SUPPLIED RECORDS section start
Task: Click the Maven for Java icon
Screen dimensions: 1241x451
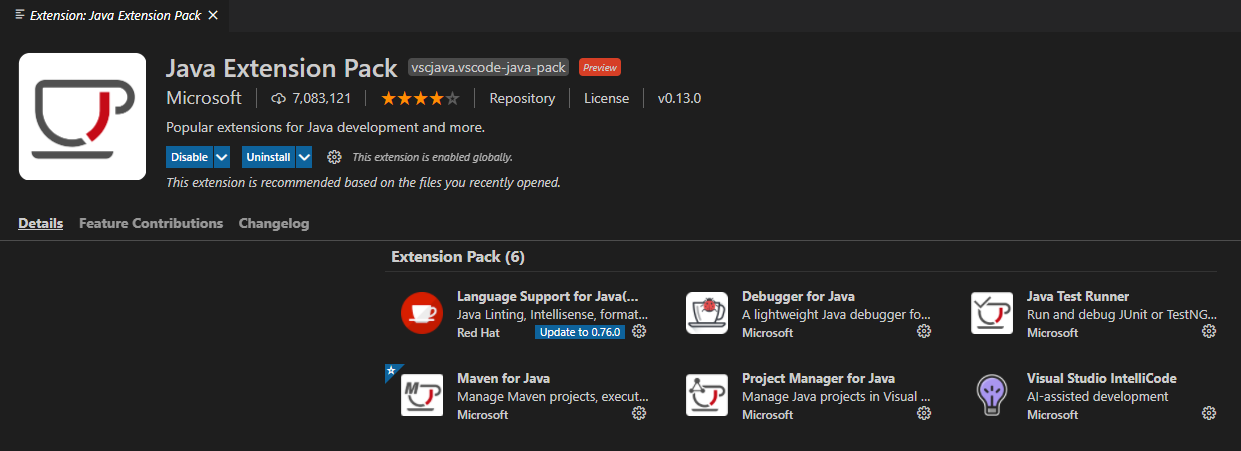Action: tap(421, 395)
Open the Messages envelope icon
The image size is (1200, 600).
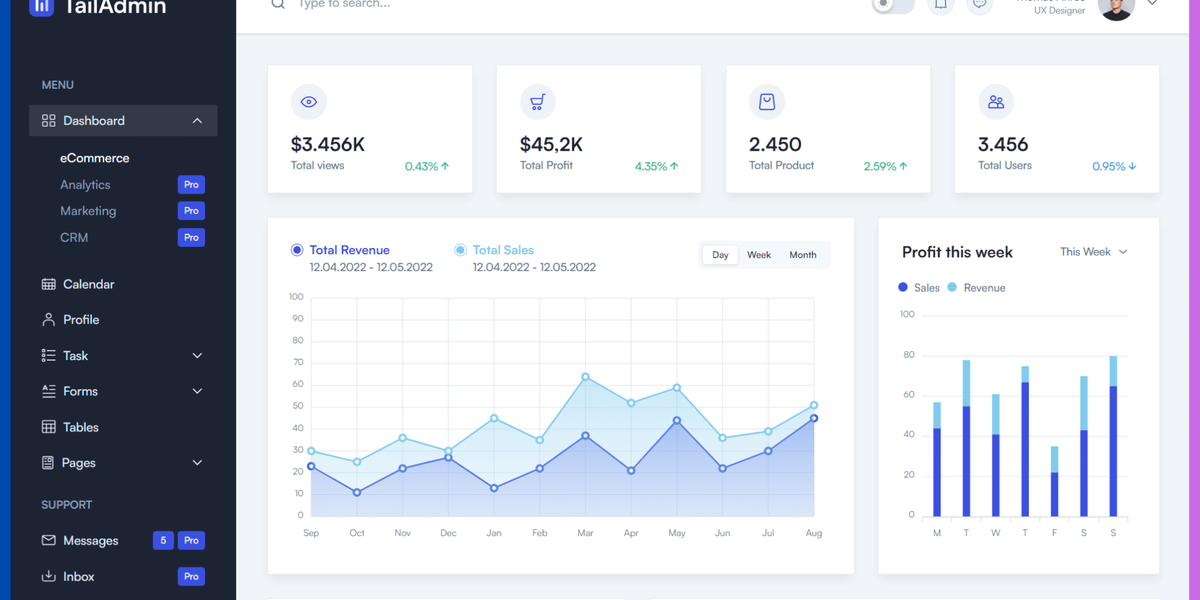(x=47, y=540)
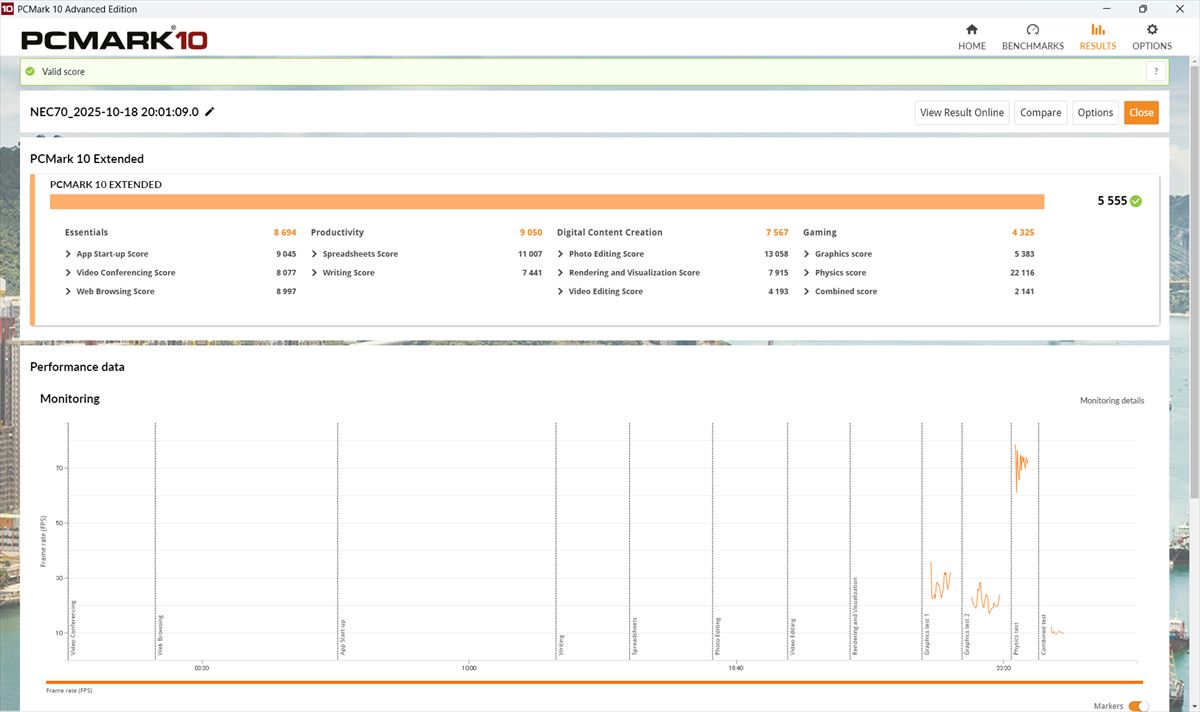This screenshot has height=712, width=1200.
Task: Expand the Video Conferencing Score row
Action: tap(68, 273)
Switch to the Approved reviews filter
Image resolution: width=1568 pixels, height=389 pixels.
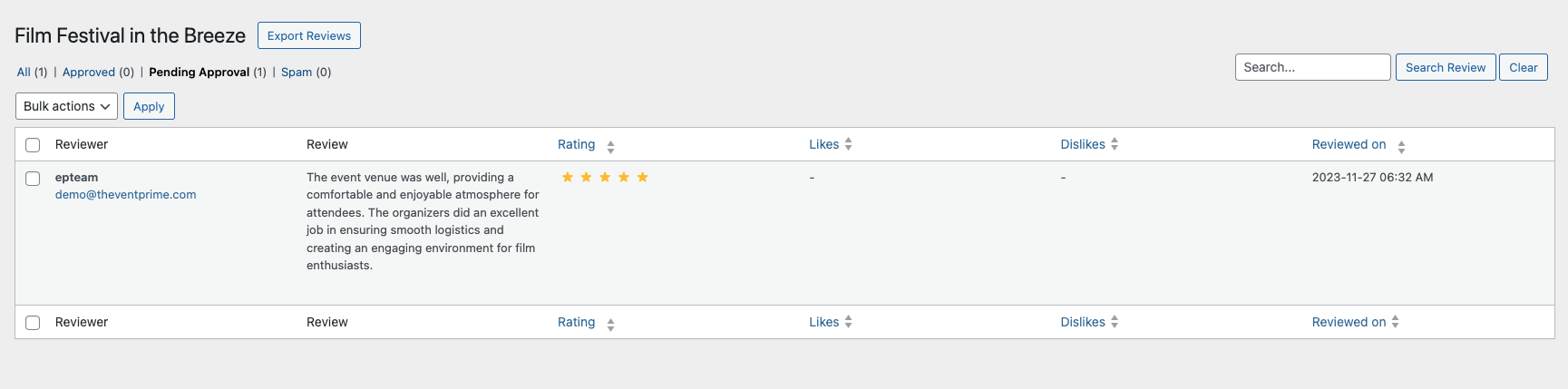[89, 73]
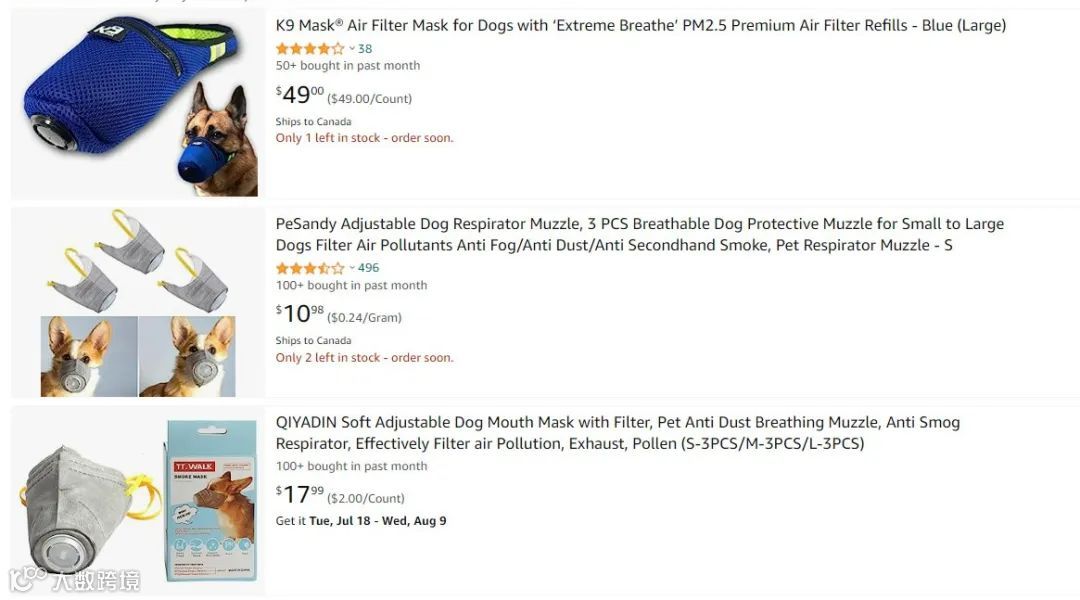
Task: Click the PeSandy muzzle star rating icons
Action: point(309,268)
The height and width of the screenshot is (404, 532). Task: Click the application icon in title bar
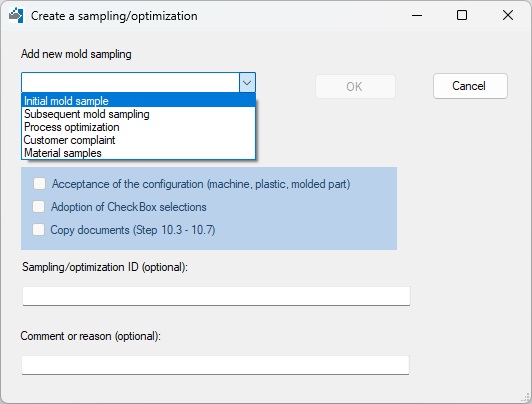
SUPPLIED RECORDS section end
> _WORK INSTRUCTION_
Your task is to retype exactly the lines that run from the line with "Open the Messages envelope icon" through the last line of the material, with the pictures left out.

> _TASK ANSWER_
Open the Messages envelope icon
The image size is (1200, 600).
(x=47, y=540)
This screenshot has height=712, width=1200.
Task: Expand the Video Conferencing Score row
Action: tap(68, 273)
Switch to the Approved reviews filter
Image resolution: width=1568 pixels, height=389 pixels.
[89, 73]
Task: Click the PeSandy muzzle star rating icons
Action: point(309,268)
The height and width of the screenshot is (404, 532). Task: Click the application icon in title bar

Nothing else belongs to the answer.